Ma almeno, dopo piscine e terapie, il tendine d’Achille almeno va meglio? «So solo che ho una gran voglia di ricominciare, mi sono stufato di dover ripartire di nuovo daccapo, siamo a febbraio e mi piacerebbe da qui in avanti avere un minimo di continuità, che serve sia a me che alla squadra».
Anche perché gli Sharks, il cui passo nel girone di ritorno è stato finora buono, sono attesi ad una specie di prova del nove: «Abbiamo giocato cinque match, di cui tre fuori casa, vincendone tre di cui uno, molto importante ad Imola».

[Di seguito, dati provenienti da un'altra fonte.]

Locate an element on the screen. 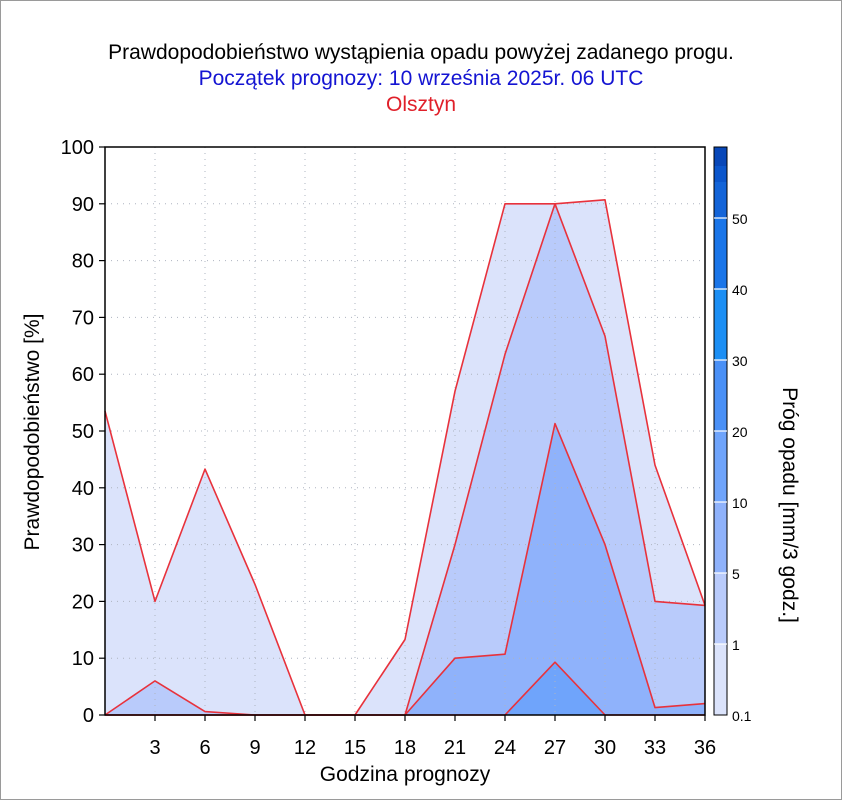 Image resolution: width=842 pixels, height=800 pixels. colorbar-label: Próg opadu [mm/3 godz.] is located at coordinates (790, 505).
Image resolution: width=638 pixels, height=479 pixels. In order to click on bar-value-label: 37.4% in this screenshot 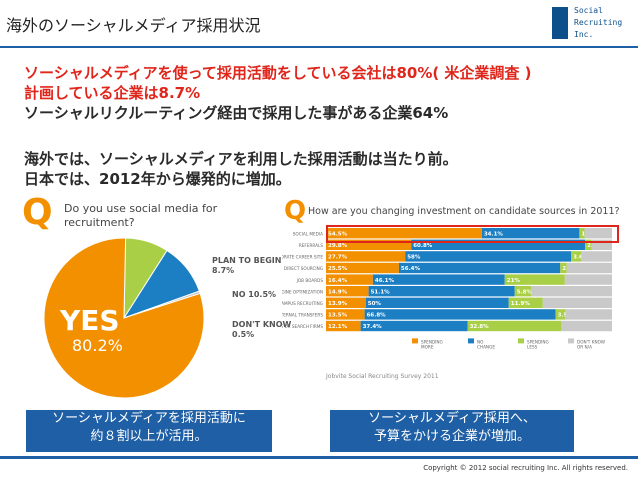, I will do `click(373, 327)`.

Adesso però, vi aspettano due turni consecutivi in casa, da vincere ad ogni costo: domenica c’è Forlì ultima in classifica, appena superata da Recanati, che sarà l’avversario successivo: «Detta così sembra facile, ma non lo è. Il mercato ha cambiato gli equilibri, basta guardare a come Recanati ha saputo vincerne due di fila, dopo aver inanellato una serie di sconfitte, o guardare al colpaccio di Jesi, bravissima a passare a Treviso, una cosa che non mi aspettavo».

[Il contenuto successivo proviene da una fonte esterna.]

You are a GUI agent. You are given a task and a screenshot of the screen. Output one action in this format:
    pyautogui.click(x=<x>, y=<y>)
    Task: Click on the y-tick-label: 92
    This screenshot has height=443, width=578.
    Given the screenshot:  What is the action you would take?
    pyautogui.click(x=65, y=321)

Forlì ha rimesso mano al quintetto: ieri è stato ufficializzato il play Adegboye, dopo gli arrivi di Melvin Johnson e Ryan Amoroso, altri due pezzi da novanta; e meno male che alla fine l’Amoroso rosetano, Valerio, è rimasto in biancazzurro: «Un fatto che prendiamo con grande positività; sapere che lui resta in squadra con noi è un’ottima notizia, soprattutto in ottica play off».

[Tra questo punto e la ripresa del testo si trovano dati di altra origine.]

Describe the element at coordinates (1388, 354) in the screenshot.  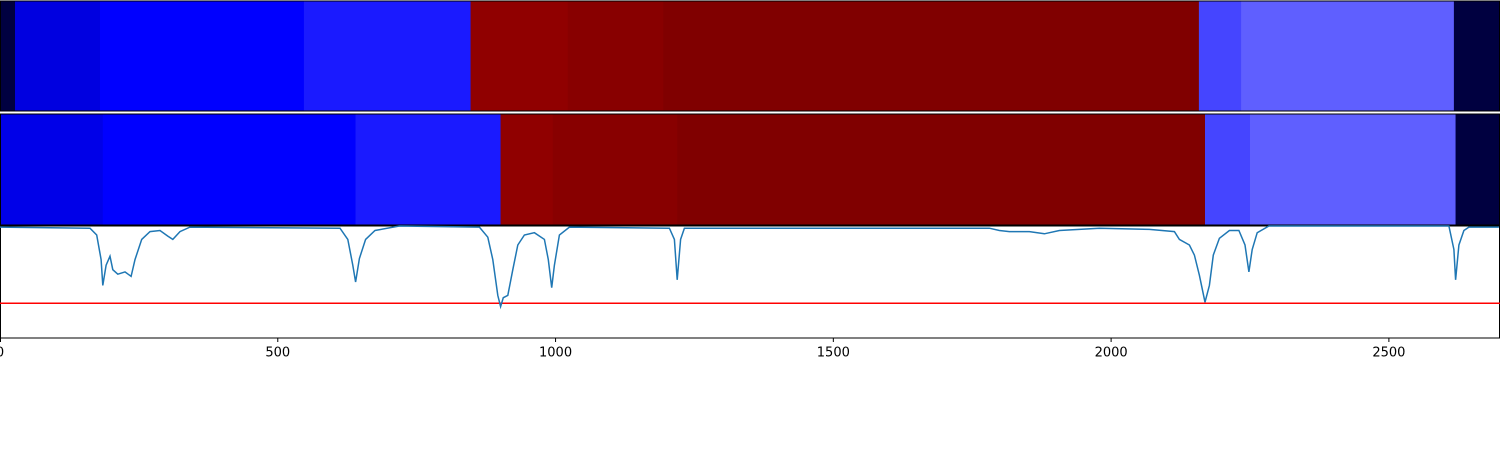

Magari per agguantarli servirebbe un altro play: «Sono fiducioso, sento che la nostra società si sta muovendo tutti i giorni sul mercato alla ricerca della soluzione giusta; ovviamente la speranza è che il rinforzo possa arrivare al più presto». Anche perché magari in quintetto partirà sempre Fultz, ma avere un rinforzo, potrebbe essere fondamentale sia per farlo rifiatare, sia per mantenere alta la qualità degli allenamenti, condizione indispensabile per continuare a sognare traguardi importanti.